Aujourd’hui, l’espace ressemble à la ruée vers l’or de la Californie des années 1800. Il reste encore beaucoup à faire. Sateliot est le premier opérateur capable de fournir des services dans des zones actuellement inaccessibles. Nous avons ouvert la voie à un monde meilleur et plus sûr parce qu’il nous permet d’agir à distance. Par exemple, les équipes de recherche passent un temps précieux à cartographier la zone si quelqu’un tombe à la mer ou si un bateau coule dans des zones non couvertes par les réseaux cellulaires. Cependant, la recherche peut être immédiate grâce à un capteur de quelques dollars intégré dans un gilet de sauvetage. Dans le domaine de l’agriculture ou de l’élevage, les applications sont également nombreuses. Vous pouvez surveiller les cultures, les niveaux d’eau des barrages, l’état de santé des abeilles dans les ruches ou toute autre donnée précieuse à des centaines de kilomètres de distance. Le tout à moindre coût. En d’autres termes, Sateliot permet de numériser la planète dans des situations jusqu’alors impraticables.
Quels sont les obstacles auxquels vous devez faire face ? Qu’est-ce qui pourrait mal tourner ?
Jusqu’à récemment, tout le monde se moquait de nous lorsque nous parlions de Sateliot et de notre idée. Aujourd’hui, nos homologues sont les plus grandes entreprises technologiques du monde. Nous avons commencé avec un avantage commercial de quelques années par rapport à la concurrence, puisque nous avons conçu nos satellites avant même que la norme ne soit approuvée. Nos principaux défis sont désormais au nombre de deux : l’argent et le temps.

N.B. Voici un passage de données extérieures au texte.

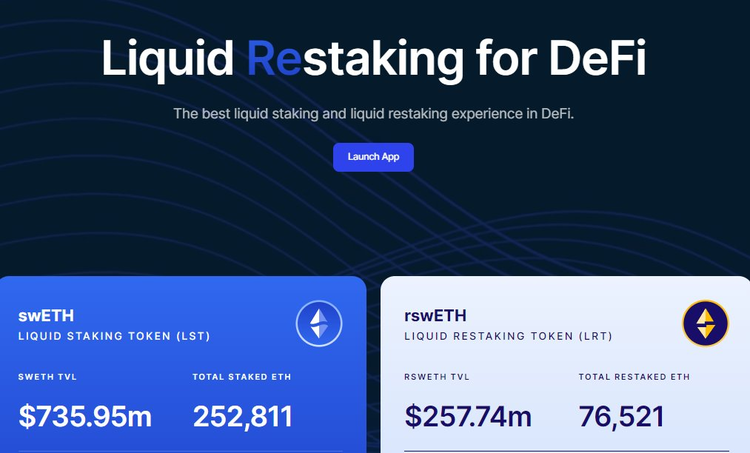750x453 pixels.
Task: Click the $257.74m rswETH TVL value
Action: pos(469,416)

Il y a des défis techniques, bien sûr, mais nous avons effectué des tests en laboratoire et dans l’espace, et nous sommes confiants.
Cependant, la clé du lancement des satellites est d’obtenir suffisamment de fonds pour les construire.
Sateliot veut-elle devenir une licorne ?
Certainement ! Notre objectif pour les trois prochaines années est d’atteindre un chiffre d’affaires d’un milliard de dollars et un EBITDA de 350 millions. Dans ce type d’activité, ça marche ou ça ne marche pas. Comme nous visons des économies d’échelle, cela fonctionnera car nous pourrons desservir toutes les régions du monde.